§ Task brief
Continue the text on Infratil's climate scenario impacts from the point where it stops.

§ Extracted text
This year, we have reviewed and updated the

outputs from our FY2023 CRD qualitative

assessment.

Summary of portfolio level impacts

At the portfolio level, in our analysis of the Transition

Assessment Scenarios out to 2050, we observed

that Infratil has some opportunities to improve

overall portfolio value under an Organised &

Decisive scenario and vulnerability to minor

negative impacts under a Delayed & Disorganised

scenario. The portfolio may have greater

vulnerability to negative impacts under a Too Little,

Too Late scenario, but at this stage we consider it to

be a less likely scenario (though as mentioned, it

provides a useful scenario to support assessment

of potential financial impacts from physical climate

risks).

Here, we set out a brief description of the impact

under each scenario at the overall portfolio level:

Organised & Decisive: Under this scenario, we

observe an overall uplift in the value of the portfolio,

driven primarily by the Renewable Energy platform,

where values are bolstered by an increase in

generation development combined with high

electricity prices in the short to medium term. The

impact to portfolio value is directionally the same,

but slightly higher in percentage terms, than what

we observed in our FY2023 analysis.

§ Raw data
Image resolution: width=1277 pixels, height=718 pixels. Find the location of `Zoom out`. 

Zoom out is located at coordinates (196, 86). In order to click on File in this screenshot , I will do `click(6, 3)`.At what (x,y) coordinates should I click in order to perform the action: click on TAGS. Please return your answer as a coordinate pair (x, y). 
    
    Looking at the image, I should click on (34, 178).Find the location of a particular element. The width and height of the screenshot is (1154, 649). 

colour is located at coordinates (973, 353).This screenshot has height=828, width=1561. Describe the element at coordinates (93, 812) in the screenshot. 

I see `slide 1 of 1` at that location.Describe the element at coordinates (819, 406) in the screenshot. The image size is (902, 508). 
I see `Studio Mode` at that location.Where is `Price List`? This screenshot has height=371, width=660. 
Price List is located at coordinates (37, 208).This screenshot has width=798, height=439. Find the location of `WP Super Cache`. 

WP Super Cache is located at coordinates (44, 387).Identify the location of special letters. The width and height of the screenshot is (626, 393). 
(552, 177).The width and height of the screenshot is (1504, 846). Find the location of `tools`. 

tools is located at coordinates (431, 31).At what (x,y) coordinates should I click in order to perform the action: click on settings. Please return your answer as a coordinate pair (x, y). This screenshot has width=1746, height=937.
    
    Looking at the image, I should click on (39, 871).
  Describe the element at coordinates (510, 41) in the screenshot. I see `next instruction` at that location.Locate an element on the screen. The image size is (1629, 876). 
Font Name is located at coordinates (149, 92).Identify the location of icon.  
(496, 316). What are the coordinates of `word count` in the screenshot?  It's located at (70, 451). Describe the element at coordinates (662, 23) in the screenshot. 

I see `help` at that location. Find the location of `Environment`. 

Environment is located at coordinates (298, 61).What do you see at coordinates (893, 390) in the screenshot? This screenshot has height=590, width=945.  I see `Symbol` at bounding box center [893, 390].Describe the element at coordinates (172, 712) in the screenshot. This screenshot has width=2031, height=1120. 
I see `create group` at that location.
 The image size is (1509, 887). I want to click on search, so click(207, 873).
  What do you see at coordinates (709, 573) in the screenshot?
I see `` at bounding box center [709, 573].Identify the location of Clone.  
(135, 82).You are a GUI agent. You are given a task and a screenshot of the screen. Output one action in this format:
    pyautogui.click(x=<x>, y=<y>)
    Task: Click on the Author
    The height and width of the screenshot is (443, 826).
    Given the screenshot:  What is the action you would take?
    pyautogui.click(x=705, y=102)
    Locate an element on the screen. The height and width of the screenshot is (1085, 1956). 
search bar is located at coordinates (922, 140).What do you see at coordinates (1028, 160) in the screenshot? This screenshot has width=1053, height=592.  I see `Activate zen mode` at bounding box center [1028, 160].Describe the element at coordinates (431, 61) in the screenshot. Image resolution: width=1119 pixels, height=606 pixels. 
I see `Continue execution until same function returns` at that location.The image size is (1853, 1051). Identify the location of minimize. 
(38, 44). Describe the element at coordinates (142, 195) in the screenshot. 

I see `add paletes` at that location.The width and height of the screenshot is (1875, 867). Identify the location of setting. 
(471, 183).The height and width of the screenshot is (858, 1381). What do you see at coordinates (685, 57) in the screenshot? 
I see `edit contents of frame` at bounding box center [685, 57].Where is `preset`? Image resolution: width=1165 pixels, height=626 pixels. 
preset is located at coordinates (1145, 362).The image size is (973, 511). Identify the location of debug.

§ Answer section
Delayed & Disorganised: This year, we saw a small

negative impact to valuations, slightly lower than

observed in our FY2023 analysis. We observed an

increase in the valuation of our renewables

platform, compared to a negative impact last year.

We note the complexity of modelling this scenario,

given significant changes in behaviour, prices and

polices occur towards the end of/just after our

valuation model timeframes, which need to be

factored into the terminal value assumptions.

Too Little, Too Late: Under this scenario, our

analysis showed negative impacts to valuations

across the portfolio, similar to our analysis in

FY2023, but to a greater degree. This is largely due

to lower global economic growth (under this

scenario, Oxford Economics’ modelled GDP

growth has deteriorated compared to last year),

the financial consequences from the physical

impacts of climate change, and a constrained

ability to pass on cost increases given pervasive

and increasingly severe economic stress under this

scenario. The modelling shows that our Renewable

Energy platform is also negatively impacted by the

absence of supportive policies, despite electricity

demand and prices remaining firm (due to a lack of

drive for energy efficiency gains).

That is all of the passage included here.